Council may support Free Fares campaign

Photo: ODT files
Photo: ODT files
The Otago Regional Council will consider supporting a national campaign to make public transport free for certain users.

Included on the agenda for tomorrow’s council meeting in Balclutha is a motion to authorise the chief executive to sign on as a coalition member in the Free Fares campaign.

The campaign, if successful, would allow tertiary students, under 25-year-olds, community service card holders and the disabled community free access to public transport.

These groups have been identified as those least likely to be able to afford a private vehicle.

Cr Elliot Weir, of the Dunedin constituency, said the campaign would signal steps that needed to be taken in the future.

"It doesn’t have any policy implications for us at this moment, it’s just us signalling that we support that campaign on a national level lobbying central government to push towards making public transport more accessible and comprehensive."

Joining the campaign would help the council to assess different options as to how public transport could be improved.

Cr Weir submitted an additional motion requesting the council’s transport team to produce a report on the feasibility of free off-peak travel and the potential costs and benefits.

"If we want a city that isn’t incredibly congested in a couple years’ time, and meet the city’s climate change goals, we need a massive shift to public transport," Cr Weir said.

Costs to use public transport and the requirement of a Bee card were important barriers to remove in order to promote public transport use, they said.

"Any way we can do that is good in my books, making those buses better, reliable, more frequent and going to more places."

"I think it’s quite handy to hop on a bus without having to sort out a Bee card and go anywhere in the city."
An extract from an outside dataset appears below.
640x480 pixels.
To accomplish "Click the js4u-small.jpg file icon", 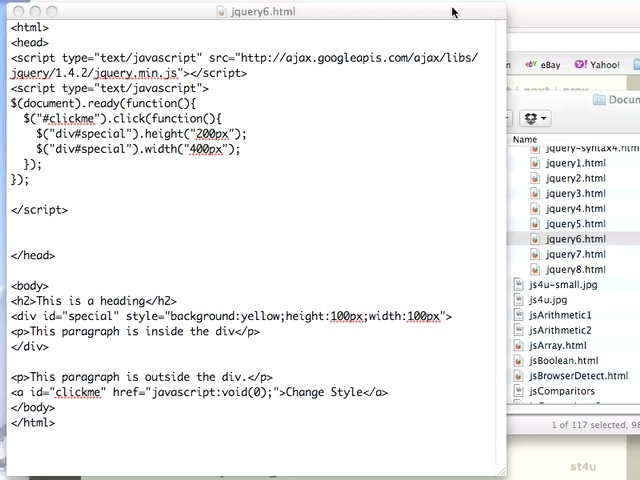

Cr Weir said the campaign would benefit the student community in particular, who tended not to own cars and walked around the north Dunedin area.

Otago University Students’ Association (OUSA) president Quintin Jane said free fares for public transport would ease the burden of other costs.

"Any way in which we can support students to perhaps save a couple of dollars here and there is something that we are incredibly supportive of," Mr Jane said.

"Free public transport in particular is a good one as it’s a sustainable initiative and it also increases students’ abilities to look further afield for rentals.

"If public transport fares became free, they’d be able to look further afield for higher-quality rentals in their budget and not have to absorb their cost of transport."

The OUSA had signed on to the campaign in early March, in addition to nine other councils and more than 70 other organisations, he said.